Sentieon recommends the following for best performance and compatibility:

  • When specifying the file path as a string, use only absolute path that can be used on all computing nodes.
  • For input files that will be used repeatedly throughout the pipeline, like reference, known sites, interval files, etc. use string representation so that the files are not copied to local working directory for every stage of the pipeline.
  • When specifying the file path as a file, one can either use absolute or relative path.
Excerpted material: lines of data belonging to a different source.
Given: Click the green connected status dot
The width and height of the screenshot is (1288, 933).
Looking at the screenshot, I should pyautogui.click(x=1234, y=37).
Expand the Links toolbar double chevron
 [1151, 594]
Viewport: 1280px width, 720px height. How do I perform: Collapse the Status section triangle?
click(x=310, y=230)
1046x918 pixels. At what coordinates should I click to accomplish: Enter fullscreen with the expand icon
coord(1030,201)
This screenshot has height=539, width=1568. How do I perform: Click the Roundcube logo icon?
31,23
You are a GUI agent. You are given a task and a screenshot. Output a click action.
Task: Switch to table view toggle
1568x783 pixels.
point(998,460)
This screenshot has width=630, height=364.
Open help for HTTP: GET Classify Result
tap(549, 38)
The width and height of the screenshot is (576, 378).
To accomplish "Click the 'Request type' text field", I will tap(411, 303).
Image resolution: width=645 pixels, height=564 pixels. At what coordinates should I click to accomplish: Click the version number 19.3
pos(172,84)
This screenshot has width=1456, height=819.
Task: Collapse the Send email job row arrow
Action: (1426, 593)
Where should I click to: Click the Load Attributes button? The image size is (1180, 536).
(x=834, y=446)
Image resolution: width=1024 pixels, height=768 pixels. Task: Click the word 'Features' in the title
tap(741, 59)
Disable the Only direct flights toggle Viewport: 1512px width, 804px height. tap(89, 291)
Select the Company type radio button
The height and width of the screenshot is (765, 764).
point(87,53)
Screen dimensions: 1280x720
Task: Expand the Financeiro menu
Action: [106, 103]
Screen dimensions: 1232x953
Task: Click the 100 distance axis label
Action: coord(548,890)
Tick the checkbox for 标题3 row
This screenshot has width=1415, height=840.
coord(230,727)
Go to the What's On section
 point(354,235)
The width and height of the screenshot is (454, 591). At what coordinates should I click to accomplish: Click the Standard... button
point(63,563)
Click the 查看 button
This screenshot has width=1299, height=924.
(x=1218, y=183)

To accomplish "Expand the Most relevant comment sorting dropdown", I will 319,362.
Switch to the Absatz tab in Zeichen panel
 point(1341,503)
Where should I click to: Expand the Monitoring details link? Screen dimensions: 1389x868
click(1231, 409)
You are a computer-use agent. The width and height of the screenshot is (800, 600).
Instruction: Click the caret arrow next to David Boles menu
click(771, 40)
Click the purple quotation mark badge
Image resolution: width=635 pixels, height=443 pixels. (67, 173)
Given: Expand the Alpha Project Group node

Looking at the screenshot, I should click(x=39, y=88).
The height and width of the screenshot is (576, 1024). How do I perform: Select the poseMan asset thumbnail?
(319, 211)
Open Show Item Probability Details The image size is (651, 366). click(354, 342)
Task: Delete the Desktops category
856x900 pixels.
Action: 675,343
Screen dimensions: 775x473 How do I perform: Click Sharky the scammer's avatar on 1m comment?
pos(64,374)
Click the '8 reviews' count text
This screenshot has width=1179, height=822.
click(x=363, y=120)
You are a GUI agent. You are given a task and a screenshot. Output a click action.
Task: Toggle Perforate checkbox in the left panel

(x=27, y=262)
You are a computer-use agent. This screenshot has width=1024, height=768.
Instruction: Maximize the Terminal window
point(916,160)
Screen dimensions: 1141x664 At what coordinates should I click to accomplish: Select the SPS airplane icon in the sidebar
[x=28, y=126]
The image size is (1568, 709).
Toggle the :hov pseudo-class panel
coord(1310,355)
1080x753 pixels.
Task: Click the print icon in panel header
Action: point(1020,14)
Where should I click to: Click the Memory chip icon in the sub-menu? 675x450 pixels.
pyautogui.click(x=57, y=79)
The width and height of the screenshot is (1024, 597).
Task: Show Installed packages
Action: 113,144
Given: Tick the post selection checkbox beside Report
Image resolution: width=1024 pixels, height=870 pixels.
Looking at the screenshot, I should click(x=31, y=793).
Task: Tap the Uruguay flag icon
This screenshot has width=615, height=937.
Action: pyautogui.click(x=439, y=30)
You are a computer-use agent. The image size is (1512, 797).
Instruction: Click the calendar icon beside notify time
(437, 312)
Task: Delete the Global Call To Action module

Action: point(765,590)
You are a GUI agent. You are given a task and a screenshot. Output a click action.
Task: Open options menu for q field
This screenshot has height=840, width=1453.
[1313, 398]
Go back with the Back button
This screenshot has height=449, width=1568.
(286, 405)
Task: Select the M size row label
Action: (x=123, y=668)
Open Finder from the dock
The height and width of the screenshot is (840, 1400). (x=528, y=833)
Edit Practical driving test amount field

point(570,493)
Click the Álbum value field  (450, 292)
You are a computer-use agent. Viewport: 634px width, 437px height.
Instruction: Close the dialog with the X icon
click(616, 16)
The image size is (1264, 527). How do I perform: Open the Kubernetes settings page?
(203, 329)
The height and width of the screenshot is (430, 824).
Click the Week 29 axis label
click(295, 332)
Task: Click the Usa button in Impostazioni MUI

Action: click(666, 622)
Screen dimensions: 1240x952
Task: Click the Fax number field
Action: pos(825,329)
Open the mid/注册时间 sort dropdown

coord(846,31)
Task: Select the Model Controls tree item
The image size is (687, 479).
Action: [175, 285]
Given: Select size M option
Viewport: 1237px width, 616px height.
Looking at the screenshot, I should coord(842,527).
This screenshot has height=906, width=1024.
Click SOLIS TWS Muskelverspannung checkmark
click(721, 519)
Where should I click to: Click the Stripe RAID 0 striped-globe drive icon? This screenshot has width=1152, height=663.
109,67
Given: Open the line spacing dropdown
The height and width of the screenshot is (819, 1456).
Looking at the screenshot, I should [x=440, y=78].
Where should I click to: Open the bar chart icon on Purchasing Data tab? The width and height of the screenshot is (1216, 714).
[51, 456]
However, when relative file path is used, the file is assumed to be in the same directory of the YAML file.
  • Put workDir, outDir and jobStore on the same device so that either symbolic link or hard link will be created for stage input/output to reduce file IO operation. Set SENTIEON_TMPDIR environment variable to a local scratch directory for temporary files of each stage and pass it to CWLtoil with --preserve-environment argument.
  • User can only specify the file name for output file. All output files will be saved at outDir, and user cannot dictate where the file is saved by specifying the output file path in the YAML file.

Known issues

As mentioned above, both CWL and Toil are under active and rapid development, and new version may not be always backward compatible. Sentieon is actively improving cwltoil as well as Sentieon pipelines, to make them more efficient and user-friendly.

Currently, we have found the following known issues:

  • In cwltoil, the input/output for each stage must be read from/written to the job store. With large files, this can lead to significant runtime spent on unnecessary file copying between compute nodes.
  • All input VCF files should be in .vcf.gz format with .tbi index files. Uncompressed VCF with .idx index files are not supported at the moment.